Additional organizational features of the murine folylpolyglutamate synthetase gene. Two remotely situated exons encoding an alternate 5' end and proximal open reading frame under the control of a second promoter.

Nucleotide sequence analysis of independently isolated clones from a mouse liver cDNA library identified two additional splice variants of folylpolyglutamate synthetase (FPGS) mRNA with novel sequence at the 5' end. These variants incorporate two new alternatives (exons A1a and A1b) of exon 1 in the murine FPGS gene which are also spliced to exon 2. Exon A1a encodes most of the 5'-untranslated region. Exon A1b encodes a downstream segment of the 5'-untranslated region, two ATG start codons, and a unique mitochondrial leader peptide as well as 15 additional amino acids of cytosolic FPGS not encoded by all previously identified (Roy, K., Mitsugi, K., and Sirotnak, F. M. (1996) J. Biol. Chem., 271, 23820-23827) splice variants. It was also found by direct sequencing of genomic fragments that although exon A1b is spliced to exon 2, these new alternatives (i.e. exons A1a and A1b) to exon 1 are found approximately 9.5 kilobases upstream from exons B1a, B1b, and B1c. Exons A1a and A1b are separated from each other by a 124-nucleotide intron. Sequencing of the region 5' to exon A1a revealed a nucleotide sequence that was promoter-like and different from the downstream promoter region in the content of putative cis-acting elements.

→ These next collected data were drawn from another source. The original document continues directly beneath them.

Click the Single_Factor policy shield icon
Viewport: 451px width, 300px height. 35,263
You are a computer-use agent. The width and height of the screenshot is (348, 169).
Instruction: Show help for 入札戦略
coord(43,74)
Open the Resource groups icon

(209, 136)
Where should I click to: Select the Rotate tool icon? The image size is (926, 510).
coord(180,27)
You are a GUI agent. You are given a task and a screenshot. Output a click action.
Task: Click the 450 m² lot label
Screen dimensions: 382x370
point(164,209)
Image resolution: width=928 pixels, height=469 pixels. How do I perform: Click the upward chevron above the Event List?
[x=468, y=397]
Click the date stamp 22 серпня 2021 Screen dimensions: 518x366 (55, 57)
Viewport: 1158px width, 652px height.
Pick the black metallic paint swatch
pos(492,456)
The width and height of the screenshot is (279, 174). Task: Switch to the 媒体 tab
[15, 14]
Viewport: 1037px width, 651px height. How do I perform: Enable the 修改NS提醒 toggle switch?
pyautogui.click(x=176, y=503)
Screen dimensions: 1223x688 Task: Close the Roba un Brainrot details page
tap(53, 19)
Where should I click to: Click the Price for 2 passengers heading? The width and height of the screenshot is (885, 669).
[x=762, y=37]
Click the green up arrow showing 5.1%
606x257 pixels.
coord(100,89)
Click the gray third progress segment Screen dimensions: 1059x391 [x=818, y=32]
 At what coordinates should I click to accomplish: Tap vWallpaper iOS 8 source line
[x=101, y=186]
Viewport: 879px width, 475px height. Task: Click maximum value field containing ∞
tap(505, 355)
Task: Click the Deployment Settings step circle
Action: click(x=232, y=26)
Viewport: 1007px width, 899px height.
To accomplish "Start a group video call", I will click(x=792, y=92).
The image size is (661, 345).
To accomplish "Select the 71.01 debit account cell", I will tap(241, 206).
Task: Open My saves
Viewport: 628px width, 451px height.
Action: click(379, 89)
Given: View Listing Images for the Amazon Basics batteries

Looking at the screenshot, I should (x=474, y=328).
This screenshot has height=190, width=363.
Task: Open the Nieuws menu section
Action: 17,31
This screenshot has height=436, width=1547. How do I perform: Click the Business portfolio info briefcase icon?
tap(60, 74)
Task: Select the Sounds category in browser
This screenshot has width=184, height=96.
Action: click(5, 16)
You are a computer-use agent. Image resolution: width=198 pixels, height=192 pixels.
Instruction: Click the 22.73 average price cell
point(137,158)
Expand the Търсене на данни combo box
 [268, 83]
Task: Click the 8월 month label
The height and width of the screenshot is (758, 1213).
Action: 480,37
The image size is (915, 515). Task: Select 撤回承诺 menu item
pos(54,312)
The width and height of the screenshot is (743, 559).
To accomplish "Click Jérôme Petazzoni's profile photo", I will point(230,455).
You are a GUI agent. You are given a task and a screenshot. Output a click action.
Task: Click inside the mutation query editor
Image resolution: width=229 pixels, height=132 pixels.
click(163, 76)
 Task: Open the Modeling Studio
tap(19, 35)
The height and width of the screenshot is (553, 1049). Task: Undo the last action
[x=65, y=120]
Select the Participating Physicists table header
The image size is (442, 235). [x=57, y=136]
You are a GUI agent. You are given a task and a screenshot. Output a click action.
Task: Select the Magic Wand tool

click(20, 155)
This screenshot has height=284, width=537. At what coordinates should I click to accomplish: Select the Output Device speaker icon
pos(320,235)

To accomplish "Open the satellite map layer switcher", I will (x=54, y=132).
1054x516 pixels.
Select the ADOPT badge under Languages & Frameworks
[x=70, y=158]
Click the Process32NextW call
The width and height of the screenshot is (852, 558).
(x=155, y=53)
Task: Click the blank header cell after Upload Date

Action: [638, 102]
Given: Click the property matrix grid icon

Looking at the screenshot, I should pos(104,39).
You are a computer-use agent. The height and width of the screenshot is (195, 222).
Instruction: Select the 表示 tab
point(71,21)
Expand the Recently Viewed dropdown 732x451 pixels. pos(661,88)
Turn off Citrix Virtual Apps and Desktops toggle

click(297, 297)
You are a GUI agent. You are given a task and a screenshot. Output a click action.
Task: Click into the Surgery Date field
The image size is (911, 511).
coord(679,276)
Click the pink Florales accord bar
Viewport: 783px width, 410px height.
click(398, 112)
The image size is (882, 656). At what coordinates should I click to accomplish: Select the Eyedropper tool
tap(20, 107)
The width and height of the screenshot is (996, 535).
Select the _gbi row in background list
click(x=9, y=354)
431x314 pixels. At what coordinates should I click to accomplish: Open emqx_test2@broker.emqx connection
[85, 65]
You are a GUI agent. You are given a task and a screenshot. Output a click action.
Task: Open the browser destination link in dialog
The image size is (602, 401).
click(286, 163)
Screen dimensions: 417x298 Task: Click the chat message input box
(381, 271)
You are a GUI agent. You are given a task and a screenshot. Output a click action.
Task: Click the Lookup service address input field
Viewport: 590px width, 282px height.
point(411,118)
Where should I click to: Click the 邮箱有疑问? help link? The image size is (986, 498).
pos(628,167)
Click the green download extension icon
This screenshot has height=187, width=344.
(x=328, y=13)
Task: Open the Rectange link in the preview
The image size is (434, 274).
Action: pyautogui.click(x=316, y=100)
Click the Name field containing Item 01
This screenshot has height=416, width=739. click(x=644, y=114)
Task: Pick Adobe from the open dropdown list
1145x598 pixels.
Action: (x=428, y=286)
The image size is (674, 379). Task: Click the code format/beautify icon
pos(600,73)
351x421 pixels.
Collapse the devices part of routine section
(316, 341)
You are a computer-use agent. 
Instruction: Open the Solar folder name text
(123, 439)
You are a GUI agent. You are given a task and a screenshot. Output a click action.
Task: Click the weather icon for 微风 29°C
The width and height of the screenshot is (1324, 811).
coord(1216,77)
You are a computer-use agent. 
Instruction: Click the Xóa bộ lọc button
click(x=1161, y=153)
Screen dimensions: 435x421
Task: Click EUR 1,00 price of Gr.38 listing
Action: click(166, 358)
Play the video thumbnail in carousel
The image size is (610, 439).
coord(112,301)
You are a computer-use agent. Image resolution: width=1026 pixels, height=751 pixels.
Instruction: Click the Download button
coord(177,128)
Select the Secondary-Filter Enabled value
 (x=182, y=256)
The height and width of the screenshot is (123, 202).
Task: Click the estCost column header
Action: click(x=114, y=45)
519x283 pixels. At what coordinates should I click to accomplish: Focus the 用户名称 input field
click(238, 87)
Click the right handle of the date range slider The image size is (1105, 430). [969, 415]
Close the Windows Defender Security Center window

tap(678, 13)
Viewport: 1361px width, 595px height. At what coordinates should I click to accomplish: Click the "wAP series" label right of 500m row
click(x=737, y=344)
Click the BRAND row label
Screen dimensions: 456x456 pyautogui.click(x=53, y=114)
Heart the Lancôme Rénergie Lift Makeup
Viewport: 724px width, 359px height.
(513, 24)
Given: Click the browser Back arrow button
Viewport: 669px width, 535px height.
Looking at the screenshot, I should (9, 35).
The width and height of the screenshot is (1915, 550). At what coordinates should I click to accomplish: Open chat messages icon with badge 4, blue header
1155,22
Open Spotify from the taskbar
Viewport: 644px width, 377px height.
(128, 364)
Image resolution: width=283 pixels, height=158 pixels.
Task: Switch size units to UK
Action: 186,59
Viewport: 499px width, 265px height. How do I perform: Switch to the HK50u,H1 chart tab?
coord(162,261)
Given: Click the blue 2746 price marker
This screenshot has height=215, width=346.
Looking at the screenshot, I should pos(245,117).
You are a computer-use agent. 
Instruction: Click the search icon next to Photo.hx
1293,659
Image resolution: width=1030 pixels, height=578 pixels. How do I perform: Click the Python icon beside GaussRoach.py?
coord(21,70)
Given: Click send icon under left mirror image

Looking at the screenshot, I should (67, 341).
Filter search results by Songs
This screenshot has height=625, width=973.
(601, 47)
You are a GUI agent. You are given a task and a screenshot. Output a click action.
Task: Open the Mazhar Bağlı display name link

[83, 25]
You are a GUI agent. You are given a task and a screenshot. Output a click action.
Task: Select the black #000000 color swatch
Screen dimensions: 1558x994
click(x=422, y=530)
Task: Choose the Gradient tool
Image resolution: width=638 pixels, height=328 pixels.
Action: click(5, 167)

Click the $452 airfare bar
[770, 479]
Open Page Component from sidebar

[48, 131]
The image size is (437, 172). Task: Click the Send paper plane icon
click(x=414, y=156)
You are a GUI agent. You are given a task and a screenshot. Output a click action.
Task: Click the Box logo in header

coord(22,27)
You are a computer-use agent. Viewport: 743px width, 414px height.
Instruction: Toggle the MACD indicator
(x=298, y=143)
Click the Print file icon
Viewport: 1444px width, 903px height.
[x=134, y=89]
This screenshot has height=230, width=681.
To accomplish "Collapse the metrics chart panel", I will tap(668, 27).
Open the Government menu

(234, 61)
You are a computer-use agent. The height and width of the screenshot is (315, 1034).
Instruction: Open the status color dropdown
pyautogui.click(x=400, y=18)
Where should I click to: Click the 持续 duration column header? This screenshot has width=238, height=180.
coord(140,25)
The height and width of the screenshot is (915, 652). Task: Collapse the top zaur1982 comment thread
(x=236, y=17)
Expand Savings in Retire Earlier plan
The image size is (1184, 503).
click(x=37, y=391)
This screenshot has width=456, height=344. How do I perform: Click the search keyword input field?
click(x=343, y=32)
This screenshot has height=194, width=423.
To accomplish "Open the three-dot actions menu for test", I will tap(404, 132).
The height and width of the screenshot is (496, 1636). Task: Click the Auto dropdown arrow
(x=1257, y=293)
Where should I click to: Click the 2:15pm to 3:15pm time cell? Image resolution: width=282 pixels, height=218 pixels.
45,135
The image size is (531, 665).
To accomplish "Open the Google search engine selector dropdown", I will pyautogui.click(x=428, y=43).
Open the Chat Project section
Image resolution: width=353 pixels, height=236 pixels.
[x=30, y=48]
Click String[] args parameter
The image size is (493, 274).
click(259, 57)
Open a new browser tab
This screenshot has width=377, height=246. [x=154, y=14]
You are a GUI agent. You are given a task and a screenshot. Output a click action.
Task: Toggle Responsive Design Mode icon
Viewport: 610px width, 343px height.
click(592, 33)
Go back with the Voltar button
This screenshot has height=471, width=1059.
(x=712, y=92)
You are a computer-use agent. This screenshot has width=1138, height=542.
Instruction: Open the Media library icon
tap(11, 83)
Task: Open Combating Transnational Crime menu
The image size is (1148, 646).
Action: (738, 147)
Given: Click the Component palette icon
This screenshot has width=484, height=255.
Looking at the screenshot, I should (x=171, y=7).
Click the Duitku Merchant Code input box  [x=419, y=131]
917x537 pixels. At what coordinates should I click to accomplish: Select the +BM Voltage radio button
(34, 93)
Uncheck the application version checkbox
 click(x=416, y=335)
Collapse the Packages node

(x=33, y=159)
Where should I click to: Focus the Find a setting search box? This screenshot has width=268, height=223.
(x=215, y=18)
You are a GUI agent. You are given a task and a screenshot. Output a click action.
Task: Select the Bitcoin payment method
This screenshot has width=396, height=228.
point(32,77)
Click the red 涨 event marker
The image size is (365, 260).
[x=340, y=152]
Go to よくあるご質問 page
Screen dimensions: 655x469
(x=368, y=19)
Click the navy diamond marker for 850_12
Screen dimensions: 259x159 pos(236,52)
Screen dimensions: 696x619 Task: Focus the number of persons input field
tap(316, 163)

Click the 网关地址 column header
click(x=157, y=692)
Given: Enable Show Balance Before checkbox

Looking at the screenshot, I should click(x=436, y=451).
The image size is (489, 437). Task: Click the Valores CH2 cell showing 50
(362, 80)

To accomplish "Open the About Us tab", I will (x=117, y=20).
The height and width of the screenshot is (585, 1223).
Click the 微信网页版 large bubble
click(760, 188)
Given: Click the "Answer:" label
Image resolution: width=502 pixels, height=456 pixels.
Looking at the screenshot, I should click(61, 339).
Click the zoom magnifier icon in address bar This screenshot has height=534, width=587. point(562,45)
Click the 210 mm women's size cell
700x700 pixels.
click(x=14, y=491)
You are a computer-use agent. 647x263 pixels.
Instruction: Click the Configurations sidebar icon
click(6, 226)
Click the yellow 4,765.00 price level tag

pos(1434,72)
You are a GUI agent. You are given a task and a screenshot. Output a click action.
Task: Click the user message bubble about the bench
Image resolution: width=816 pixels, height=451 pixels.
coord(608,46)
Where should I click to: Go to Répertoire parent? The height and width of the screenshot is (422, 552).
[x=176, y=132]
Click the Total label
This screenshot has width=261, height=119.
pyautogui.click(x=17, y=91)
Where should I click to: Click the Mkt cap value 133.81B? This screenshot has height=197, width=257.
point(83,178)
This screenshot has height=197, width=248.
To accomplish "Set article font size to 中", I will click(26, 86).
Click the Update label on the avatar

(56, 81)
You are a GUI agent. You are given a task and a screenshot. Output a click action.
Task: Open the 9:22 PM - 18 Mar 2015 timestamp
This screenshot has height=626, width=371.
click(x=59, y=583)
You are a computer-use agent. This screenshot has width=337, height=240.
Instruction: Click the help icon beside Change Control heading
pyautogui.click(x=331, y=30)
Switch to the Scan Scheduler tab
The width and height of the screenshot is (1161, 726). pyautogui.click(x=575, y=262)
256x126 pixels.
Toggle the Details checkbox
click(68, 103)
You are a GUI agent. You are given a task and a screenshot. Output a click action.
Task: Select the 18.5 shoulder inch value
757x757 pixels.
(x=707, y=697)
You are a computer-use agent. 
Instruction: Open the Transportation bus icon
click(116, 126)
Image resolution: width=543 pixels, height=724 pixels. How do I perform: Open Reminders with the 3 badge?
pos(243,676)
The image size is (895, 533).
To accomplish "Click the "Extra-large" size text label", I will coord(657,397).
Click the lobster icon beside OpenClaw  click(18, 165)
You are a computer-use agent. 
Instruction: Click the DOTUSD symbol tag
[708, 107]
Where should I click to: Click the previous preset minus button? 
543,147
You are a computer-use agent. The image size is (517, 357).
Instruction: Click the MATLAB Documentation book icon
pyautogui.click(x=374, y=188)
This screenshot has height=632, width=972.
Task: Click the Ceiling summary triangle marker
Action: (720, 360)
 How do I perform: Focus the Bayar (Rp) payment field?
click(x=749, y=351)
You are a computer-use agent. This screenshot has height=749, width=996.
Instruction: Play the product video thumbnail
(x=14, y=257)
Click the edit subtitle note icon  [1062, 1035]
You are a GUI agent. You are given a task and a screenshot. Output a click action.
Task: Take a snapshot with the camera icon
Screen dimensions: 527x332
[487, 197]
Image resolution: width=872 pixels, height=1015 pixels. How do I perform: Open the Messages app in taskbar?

Primer extension analysis identified a number of potential transcription start sites within the more 3' end of this region. FPGS RNA transcripts incorporating exons A1a and A1b were detected in both normal mouse tissues, particularly, liver and kidney, and also to a varying extent in tumors; FPGS RNA transcripts incorporating exons B1a, B1b, and B1c were detected mainly in tumors. Thus, transcription of the FPGS gene in this tissue-specific manner appears to reflect the different usage of alternates to exon 1 under the control of different promoters. An unusual splice variant identified infrequently in a mouse liver cDNA library was 2.67 kilobases in size and incorporated exons A1a and A1b and a segment of the downstream promoter region along with exons B1c and B1b and exons 2-15.